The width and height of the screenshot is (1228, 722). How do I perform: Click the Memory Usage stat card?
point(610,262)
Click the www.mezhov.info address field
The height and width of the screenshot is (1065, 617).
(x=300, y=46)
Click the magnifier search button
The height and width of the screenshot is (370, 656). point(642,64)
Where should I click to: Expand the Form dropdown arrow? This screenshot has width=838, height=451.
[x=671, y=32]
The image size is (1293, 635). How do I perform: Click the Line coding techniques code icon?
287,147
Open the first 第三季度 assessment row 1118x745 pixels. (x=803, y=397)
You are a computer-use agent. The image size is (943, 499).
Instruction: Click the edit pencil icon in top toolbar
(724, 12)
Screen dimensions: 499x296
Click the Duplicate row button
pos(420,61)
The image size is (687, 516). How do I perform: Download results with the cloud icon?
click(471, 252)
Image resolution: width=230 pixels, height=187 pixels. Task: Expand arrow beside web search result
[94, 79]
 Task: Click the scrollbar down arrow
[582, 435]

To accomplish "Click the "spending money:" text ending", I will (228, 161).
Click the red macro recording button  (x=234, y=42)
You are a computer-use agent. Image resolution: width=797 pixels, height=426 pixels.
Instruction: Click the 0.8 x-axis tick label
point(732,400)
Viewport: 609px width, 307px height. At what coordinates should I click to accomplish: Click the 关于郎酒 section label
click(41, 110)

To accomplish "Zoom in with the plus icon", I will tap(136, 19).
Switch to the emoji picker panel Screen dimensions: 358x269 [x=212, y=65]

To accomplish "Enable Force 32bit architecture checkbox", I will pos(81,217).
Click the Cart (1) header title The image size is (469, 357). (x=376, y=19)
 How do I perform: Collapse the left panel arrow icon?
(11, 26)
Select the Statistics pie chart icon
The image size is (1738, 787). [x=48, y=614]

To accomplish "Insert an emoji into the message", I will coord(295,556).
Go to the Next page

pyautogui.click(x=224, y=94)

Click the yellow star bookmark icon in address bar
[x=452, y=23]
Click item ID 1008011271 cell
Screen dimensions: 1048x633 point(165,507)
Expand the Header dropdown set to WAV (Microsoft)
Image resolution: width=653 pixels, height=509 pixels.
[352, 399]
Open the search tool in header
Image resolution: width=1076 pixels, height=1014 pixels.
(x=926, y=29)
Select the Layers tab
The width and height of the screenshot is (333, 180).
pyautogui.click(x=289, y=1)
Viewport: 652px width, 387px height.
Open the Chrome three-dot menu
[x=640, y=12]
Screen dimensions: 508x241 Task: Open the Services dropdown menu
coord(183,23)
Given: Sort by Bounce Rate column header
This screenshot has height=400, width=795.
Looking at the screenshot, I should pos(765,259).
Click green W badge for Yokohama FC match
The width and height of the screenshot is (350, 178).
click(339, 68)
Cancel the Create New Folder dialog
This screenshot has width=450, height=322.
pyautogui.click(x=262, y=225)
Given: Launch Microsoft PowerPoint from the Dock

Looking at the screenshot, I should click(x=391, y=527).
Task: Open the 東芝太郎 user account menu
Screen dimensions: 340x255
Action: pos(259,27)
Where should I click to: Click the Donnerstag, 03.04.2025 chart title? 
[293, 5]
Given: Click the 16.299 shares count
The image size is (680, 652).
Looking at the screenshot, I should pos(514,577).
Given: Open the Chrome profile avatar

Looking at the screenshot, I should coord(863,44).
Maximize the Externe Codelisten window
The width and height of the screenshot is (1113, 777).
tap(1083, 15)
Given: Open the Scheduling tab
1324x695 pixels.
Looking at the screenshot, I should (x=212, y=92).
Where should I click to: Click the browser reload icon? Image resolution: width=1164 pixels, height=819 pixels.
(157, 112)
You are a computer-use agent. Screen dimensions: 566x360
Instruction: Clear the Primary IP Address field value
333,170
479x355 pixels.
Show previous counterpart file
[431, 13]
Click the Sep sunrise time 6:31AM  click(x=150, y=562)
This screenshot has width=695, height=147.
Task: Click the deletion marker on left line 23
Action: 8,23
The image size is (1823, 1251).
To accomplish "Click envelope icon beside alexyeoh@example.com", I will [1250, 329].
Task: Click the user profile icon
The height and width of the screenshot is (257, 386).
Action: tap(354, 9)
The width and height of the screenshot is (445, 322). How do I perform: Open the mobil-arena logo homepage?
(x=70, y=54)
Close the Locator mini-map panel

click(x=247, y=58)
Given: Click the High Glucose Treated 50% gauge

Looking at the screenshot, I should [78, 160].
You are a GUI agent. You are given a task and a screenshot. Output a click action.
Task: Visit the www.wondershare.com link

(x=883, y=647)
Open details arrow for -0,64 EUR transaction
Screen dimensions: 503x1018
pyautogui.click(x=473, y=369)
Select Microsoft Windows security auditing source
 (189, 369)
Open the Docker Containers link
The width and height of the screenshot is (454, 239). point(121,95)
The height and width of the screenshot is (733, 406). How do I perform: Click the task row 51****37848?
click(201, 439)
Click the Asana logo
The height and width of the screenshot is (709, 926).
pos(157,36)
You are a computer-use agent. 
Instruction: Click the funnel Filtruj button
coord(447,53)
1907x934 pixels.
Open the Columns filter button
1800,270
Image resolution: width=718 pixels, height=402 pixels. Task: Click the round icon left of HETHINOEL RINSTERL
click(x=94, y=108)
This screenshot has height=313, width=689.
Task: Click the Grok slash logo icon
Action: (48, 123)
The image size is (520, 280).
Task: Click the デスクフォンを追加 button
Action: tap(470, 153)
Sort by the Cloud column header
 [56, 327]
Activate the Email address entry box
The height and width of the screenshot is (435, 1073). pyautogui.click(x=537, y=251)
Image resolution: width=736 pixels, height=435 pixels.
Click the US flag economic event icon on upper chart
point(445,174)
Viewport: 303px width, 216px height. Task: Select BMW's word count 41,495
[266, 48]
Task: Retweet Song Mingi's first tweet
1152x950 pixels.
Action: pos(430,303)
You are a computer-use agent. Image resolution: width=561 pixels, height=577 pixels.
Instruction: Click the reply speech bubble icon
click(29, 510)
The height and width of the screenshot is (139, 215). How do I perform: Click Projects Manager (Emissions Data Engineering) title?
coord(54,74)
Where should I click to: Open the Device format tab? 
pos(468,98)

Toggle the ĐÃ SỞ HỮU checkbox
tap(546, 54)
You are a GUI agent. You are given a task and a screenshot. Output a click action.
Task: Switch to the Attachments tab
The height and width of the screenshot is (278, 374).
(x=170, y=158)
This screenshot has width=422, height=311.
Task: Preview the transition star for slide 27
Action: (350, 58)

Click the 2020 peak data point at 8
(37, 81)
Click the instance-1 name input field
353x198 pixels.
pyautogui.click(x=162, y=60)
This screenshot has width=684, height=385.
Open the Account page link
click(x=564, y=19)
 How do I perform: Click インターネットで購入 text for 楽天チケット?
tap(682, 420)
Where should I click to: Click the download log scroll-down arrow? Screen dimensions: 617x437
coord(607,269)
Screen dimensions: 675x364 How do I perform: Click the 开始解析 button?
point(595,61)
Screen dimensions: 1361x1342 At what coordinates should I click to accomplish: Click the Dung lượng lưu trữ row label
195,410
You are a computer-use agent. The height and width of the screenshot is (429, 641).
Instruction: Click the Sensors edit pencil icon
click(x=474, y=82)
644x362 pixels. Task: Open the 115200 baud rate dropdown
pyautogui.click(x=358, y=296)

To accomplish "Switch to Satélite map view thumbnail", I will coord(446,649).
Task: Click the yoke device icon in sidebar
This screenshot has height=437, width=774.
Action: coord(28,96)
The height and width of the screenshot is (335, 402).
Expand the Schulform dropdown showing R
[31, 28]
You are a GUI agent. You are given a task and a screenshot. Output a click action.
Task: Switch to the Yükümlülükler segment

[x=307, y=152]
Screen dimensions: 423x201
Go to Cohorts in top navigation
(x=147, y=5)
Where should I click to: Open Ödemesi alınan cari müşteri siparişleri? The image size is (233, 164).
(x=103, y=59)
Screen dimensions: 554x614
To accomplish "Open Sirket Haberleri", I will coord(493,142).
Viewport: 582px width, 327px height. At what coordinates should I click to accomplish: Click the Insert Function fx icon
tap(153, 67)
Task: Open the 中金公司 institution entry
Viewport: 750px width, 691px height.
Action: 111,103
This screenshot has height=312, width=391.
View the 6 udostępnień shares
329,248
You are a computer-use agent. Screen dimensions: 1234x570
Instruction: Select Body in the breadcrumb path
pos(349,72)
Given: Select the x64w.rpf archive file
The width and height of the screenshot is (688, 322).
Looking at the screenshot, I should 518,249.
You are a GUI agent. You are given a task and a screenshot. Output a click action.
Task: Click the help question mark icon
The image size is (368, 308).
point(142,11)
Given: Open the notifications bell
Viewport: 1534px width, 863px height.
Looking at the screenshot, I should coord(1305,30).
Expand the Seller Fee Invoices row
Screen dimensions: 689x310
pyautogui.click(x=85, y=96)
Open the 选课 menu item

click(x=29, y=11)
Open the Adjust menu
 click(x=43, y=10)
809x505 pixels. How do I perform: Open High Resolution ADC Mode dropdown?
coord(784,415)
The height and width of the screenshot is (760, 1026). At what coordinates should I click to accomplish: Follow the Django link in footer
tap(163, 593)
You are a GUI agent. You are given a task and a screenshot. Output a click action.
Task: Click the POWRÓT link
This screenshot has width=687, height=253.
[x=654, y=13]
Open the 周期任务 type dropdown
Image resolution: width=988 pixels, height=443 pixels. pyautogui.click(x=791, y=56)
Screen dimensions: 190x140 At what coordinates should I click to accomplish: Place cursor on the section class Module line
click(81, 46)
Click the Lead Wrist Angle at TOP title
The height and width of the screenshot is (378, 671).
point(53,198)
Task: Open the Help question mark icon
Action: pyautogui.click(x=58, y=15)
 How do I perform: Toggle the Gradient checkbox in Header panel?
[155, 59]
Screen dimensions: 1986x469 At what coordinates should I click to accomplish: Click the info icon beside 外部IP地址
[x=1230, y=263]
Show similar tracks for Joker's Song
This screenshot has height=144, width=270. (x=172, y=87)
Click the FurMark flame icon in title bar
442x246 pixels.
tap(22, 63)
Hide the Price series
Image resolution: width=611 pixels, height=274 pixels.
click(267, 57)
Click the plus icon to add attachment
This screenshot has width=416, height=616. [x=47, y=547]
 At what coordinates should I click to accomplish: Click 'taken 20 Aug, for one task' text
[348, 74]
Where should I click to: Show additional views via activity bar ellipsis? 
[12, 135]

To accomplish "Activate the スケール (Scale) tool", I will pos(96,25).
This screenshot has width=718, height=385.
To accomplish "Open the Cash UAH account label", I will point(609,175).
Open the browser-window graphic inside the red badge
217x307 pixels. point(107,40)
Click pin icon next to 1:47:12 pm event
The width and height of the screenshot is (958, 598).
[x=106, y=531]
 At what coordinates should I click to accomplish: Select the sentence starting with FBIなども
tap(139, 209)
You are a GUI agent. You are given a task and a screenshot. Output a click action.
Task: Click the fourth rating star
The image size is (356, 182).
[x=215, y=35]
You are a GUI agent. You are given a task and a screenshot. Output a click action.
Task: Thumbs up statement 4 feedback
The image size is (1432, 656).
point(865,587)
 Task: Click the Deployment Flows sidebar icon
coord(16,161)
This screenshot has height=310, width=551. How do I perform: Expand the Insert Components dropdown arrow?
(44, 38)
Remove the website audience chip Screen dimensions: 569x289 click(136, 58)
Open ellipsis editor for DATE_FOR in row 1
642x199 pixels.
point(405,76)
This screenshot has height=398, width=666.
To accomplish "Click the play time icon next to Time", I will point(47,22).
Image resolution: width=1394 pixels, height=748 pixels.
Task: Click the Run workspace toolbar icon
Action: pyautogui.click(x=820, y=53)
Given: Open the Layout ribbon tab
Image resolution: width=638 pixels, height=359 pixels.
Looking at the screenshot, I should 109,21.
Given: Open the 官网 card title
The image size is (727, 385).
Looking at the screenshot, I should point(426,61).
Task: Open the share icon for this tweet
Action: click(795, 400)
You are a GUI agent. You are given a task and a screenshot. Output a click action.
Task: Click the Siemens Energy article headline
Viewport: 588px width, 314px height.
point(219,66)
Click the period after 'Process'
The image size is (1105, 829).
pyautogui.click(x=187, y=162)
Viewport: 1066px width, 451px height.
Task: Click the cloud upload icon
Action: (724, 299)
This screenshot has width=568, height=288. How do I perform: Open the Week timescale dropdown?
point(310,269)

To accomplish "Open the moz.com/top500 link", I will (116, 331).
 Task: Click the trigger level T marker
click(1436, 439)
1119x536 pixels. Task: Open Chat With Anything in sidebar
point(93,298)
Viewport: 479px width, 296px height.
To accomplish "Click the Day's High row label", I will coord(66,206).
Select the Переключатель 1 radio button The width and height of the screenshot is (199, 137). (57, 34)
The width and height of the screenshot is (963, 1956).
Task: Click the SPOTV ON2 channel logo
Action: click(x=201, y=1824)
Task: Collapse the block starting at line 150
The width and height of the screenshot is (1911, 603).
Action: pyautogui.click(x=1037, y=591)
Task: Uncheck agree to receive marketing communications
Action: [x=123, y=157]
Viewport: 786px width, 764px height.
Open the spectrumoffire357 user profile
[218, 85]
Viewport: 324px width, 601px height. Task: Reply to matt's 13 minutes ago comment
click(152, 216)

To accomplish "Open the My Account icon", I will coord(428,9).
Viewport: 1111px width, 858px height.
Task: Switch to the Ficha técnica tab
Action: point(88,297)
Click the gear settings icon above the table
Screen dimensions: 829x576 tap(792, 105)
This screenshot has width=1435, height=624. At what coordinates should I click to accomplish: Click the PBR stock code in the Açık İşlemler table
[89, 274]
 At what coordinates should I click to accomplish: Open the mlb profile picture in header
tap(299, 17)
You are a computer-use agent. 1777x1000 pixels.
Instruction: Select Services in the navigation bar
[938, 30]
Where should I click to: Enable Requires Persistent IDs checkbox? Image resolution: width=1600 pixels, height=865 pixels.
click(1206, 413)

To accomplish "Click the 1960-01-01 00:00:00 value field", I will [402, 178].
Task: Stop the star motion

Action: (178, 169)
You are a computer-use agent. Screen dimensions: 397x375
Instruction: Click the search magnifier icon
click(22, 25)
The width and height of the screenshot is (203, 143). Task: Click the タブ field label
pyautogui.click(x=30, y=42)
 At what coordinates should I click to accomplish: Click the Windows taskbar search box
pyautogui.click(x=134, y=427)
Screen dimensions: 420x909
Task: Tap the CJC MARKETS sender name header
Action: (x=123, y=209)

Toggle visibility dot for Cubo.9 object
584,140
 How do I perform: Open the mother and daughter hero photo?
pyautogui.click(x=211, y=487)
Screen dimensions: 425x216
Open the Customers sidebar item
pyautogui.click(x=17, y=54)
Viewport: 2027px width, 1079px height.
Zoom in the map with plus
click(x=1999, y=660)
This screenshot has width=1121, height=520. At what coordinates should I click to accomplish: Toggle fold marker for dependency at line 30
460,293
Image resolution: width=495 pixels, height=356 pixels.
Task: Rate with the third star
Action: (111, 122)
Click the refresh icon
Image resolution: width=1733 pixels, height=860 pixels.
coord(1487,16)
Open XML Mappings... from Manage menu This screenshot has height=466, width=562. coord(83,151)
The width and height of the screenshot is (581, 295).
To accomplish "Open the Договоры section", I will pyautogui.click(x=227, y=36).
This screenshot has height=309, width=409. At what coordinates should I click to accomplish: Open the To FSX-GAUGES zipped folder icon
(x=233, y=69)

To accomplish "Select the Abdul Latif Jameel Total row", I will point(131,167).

+ + + + + + +

記録の先頭から「(x=300, y=46)」を含む行までを、「address field」を「URL bar」に置き換えて書き直す。ほかの部分は変えない。

The width and height of the screenshot is (1228, 722). How do I perform: Click the Memory Usage stat card?
point(610,262)
Click the www.mezhov.info URL bar
The height and width of the screenshot is (1065, 617).
(x=300, y=46)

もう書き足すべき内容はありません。